Texto de lectura:
**********
MAYO
2017
«Yo estoy con vosotros todos los días hasta el fin del mundo» (Mt 28, 20).
Al
final de su Evangelio, Mateo cuenta los últimos acontecimientos de la vida
terrena de Jesús. Él ha
resucitado y ha llevado a cumplimiento su misión: anunciar el amor
regenerador de Dios por cada criatura y volver a abrir el camino a la
fraternidad en la historia de los hombres. Para Mateo, Jesús es el Dios con
nosotros, el Enmanuel prometido por los profetas y esperado por el pueblo de
Israel.
Antes de volver al Padre, Él reúne a los discípulos con
quienes había compartido más de cerca su misión, y les encomienda que prolonguen su obra en el tiempo. ¡Una
empresa ardua! Pero Jesús los tranquiliza: no los deja solos; es más, promete estar con ellos todos
los días para sostenerlos, acompañarlos y animarlos
hasta el fin del mundo.
Con su ayuda serán testigos del encuentro
con Él, de su Palabra y de sus gestos de acogida y misericordia para con todos,
de modo que muchas otras personas puedan conocerlo y formar juntas el nuevo
pueblo de Dios fundado en el mandamiento del amor.
Podríamos decir que la alegría de Dios
consiste precisamente en estar conmigo, contigo, con nosotros cada día, hasta
el final de nuestra historia personal y de la historia de la humanidad.
**********
Tus tareas:
1: Copia literalmente el fragmento del comentario sobre Mateo 28, 20 que va de "Antes de volver" a "de la humanidad.", ambos incluidos.
2: Según el comentario sobre Mateo 28, 20, ¿qué encomienda Jesús a los discípulos antes de volver al Padre?
3: Continúa el comentario sobre Mateo 28, 20 a partir de su última frase.
No hace falta consultar el listado.

[Entradas del conjunto de datos]
**********
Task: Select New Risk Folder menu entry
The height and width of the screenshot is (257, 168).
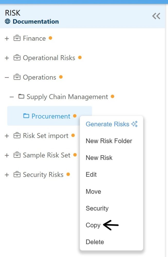Action: click(109, 141)
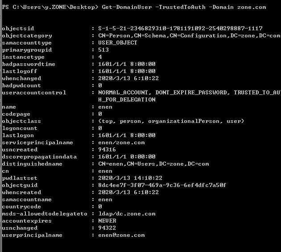Click the whencreated timestamp value
Screen dimensions: 281x252
[128, 192]
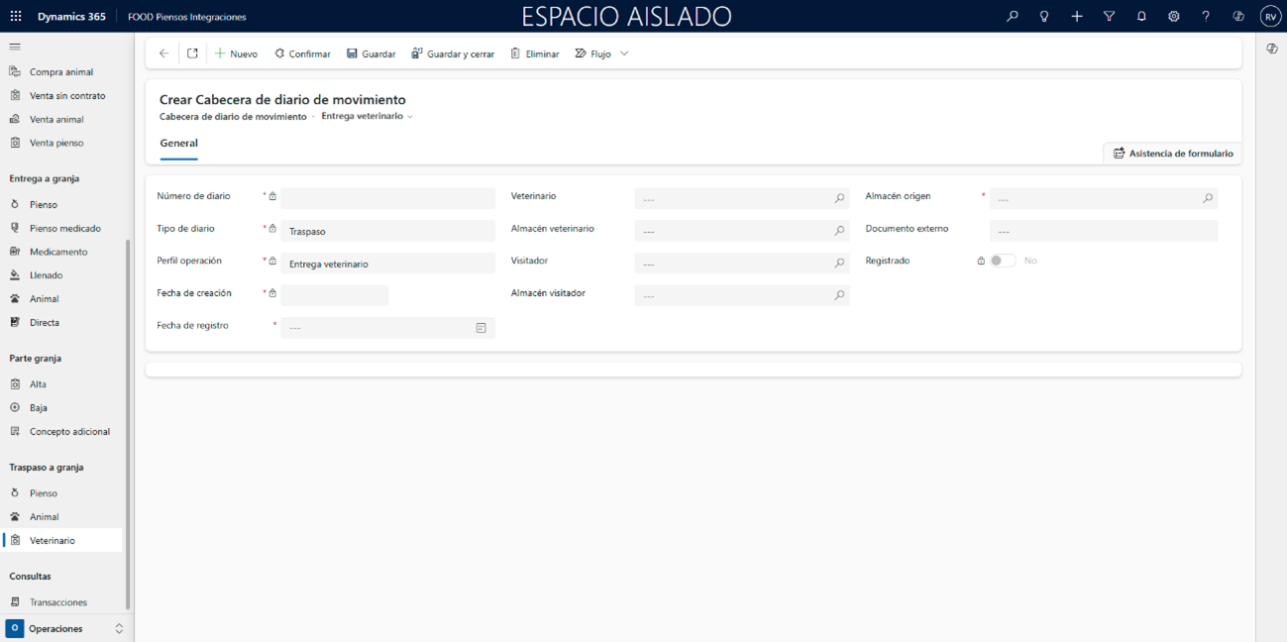1287x642 pixels.
Task: Click the Guardar y cerrar button
Action: pyautogui.click(x=453, y=54)
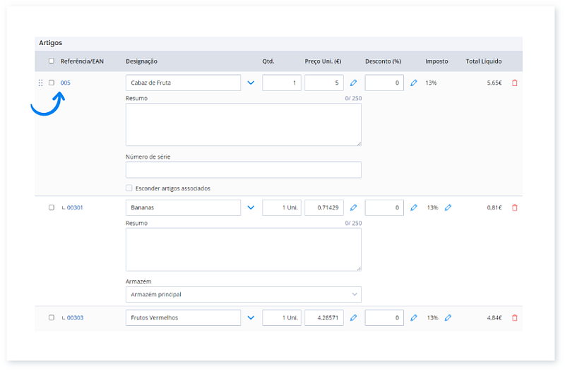Remove the Frutos Vermelhos row via trash

(x=514, y=318)
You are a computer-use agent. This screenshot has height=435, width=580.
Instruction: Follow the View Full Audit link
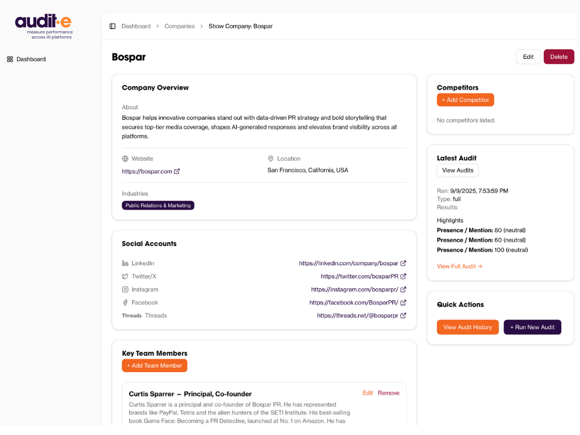pyautogui.click(x=459, y=266)
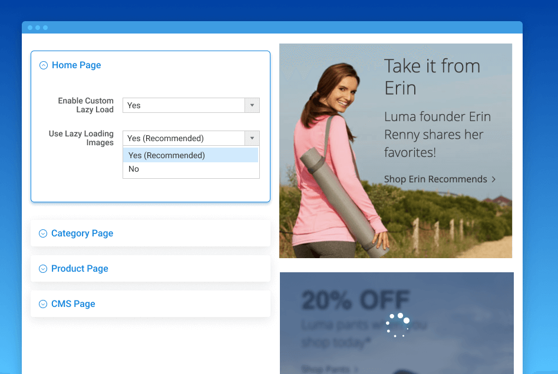Click the CMS Page circle chevron icon
Screen dimensions: 558x374
click(x=42, y=305)
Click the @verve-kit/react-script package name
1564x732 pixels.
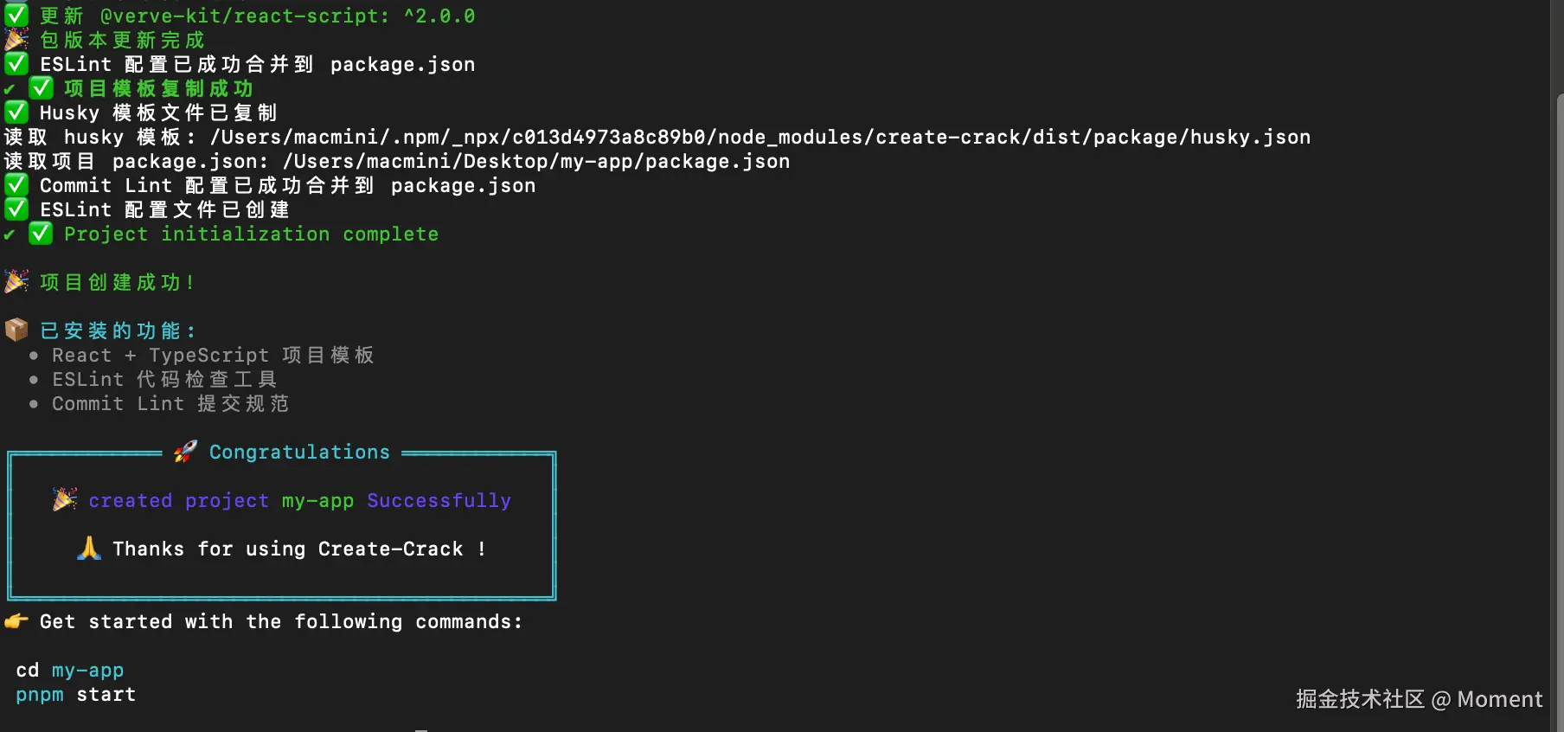[245, 16]
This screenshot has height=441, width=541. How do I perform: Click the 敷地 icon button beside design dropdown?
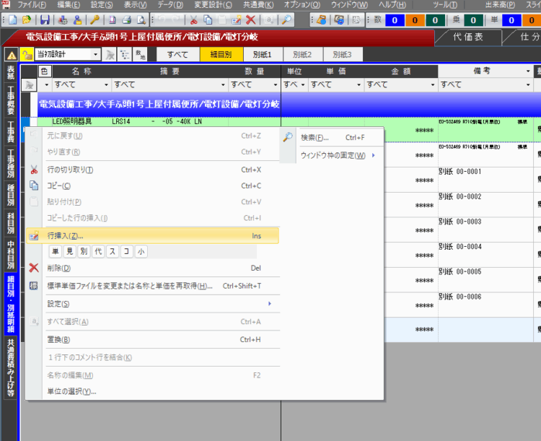click(141, 54)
**********
Respuestas en orden:
1:
Antes de volver al Padre, Él reúne a los discípulos con
quienes había compartido más de cerca su misión, y les encomienda que prolonguen su obra en el tiempo. ¡Una
empresa ardua! Pero Jesús los tranquiliza: no los deja solos; es más, promete estar con ellos todos
los días para sostenerlos, acompañarlos y animarlos
hasta el fin del mundo.
Con su ayuda serán testigos del encuentro
con Él, de su Palabra y de sus gestos de acogida y misericordia para con todos,
de modo que muchas otras personas puedan conocerlo y formar juntas el nuevo
pueblo de Dios fundado en el mandamiento del amor.
Podríamos decir que la alegría de Dios
consiste precisamente en estar conmigo, contigo, con nosotros cada día, hasta
el final de nuestra historia personal y de la historia de la humanidad.

2: Que prolonguen su obra en el tiempo.

3:
Pero ¿es así? ¿Es realmente posible
conocerlo? Él «está a la vuelta de la esquina, está junto a mí, junto a ti. Se
esconde en el pobre, en el despreciado, en el pequeño, en el enfermo, en quien
pide consejo, en quien no tiene libertad. Está en el feo, en el marginado Así lo dijo: "Tuve hambre y me
disteis de comer..." (cf.
Mt 25, 35). … Aprendamos a descubrirlo allí
donde está». Está presente en su
Palabra, que renueva nuestra existencia si la ponemos en práctica; está en
todos los puntos de la tierra en la Eucaristía, y actúa también a través de sus
ministros, servidores de su pueblo. Está presente cuando generamos concordia
entre nosotros (cf.
Mt 18,20); entonces nuestra oración al Padre es más
eficaz y encontramos luz para las decisiones de cada día.
«Yo estoy con vosotros todos los días hasta el fin del mundo»
Cuánta
esperanza da esta promesa, que nos anima a buscarlo en nuestro camino. Abramos
el corazón y las manos para acoger y compartir, personalmente y como comunidad:
en las familias y en las iglesias, en los lugares de trabajo y en las
celebraciones, en las asociaciones civiles y religiosas. Encontraremos a Jesús,
y Él nos sorprenderá con alegría y luz, signos de su presencia.
Si cada mañana nos levantamos pensando:
«Hoy quiero descubrir dónde quiere encontrarme Dios», podremos hacer también
nosotros una experiencia gozosa, como esta:
«La madre de mi marido le tenía mucho
apego a su hijo, y llegaba a tener celos de mí. Hace un año le diagnosticaron
un tumor: necesitaba tratamiento y asistencia que su única hija no estaba en
condiciones de darle. Por aquel entonces participé en la Mariápolis, y el
encuentro con Dios Amor me cambió la vida. La primera consecuencia de esta
conversión fue la decisión de acoger a mi suegra en casa, superando todo temor.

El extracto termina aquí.